Tree remains as endearing as ever in her quest to save her skin and her soul, and the script provides her with layers of agency: not only is she responsible for resetting each day, but she’s also tasked with memorizing the group’s failed algorithms so they won’t constantly repeat their mistakes. “I’m not a scientist,” she insists, only to discover that she’s capable of more than she imagined. Few slashers seem to be as genuinely enamored with their Final Girls as this budding franchise, which has completely subverted the genre’s primal urge to kill off such darlings. By the end of Happy Death Day 2U, I’d dare say that Tree cements herself as a slasher icon.
If, of course, you can even consider this a slasher franchise at all anymore. To be sure, anyone showing up expecting to see more Baby-masked killers slaughtering coeds might be left disappointed. With the exception of a few nicely-crafted stalk-and-slash sequences, the murder plot almost feels like an afterthought. In fact, when it’s time to resolve this thread, it almost reeks of someone hastily remembering “oh shit, we forgot about that,” leading to an unhinged crescendo of delirious twists and turns. As it scrambles towards its climax, it sometimes has the farcical energy of a story being made up as it unfolds. Between its countdown clocks and a hastily-improvised heist (!), Happy Death Day 2U threatens to rollick right off of the rails as its audience clings for dear life. A nagging voice in your head whispers “none of this really makes sense” as you cling to the scraps of internal logic guiding this madness, but this is the type of film that just insists you go with it.

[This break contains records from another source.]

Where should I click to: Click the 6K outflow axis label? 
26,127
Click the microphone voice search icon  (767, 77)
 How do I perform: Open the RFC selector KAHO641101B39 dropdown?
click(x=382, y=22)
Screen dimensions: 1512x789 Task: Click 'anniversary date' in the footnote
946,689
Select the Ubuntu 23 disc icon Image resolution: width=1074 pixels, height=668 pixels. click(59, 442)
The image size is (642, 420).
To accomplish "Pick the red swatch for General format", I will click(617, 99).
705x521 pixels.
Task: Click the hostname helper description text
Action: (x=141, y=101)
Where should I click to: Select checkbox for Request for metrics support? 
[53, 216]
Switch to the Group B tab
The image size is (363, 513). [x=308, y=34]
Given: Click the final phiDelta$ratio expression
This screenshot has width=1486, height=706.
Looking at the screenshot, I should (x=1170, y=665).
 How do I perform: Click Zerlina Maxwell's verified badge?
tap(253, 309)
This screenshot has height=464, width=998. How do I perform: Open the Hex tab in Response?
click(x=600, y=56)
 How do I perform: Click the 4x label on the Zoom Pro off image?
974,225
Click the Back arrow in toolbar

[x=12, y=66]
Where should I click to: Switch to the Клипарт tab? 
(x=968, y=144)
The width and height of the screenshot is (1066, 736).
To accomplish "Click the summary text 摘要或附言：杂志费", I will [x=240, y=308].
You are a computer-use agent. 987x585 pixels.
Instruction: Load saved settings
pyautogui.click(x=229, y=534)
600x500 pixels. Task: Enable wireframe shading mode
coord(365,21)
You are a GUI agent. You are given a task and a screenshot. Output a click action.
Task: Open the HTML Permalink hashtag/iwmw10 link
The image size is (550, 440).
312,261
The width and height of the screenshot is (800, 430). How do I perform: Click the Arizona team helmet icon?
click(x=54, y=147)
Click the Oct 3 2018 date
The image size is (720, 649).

Besides, Landon reins it all in just enough. By the time Happy Death Day 2U slam cuts to its credits, it does so with the breathless sprinter with nothing left to give. The abrupt ending feels like a capitulation to the mad dash finish, almost as if it sees no there’s no sense in scripting a denouement to untangle the madness or catch a breath. Even a mid-credits stinger which looks to do just that spirals out into further madness, perhaps even pointing the way towards the next entry. Quite frankly, Happy Death Day 2U is so wild and exhausting in blowing itself up that I can’t imagine another sequel. Then again, I was just as skeptical about the prospect of this sequel, so I imagine I’ll be back here in about 18 months eating crow—again. It’s like a loop, you see.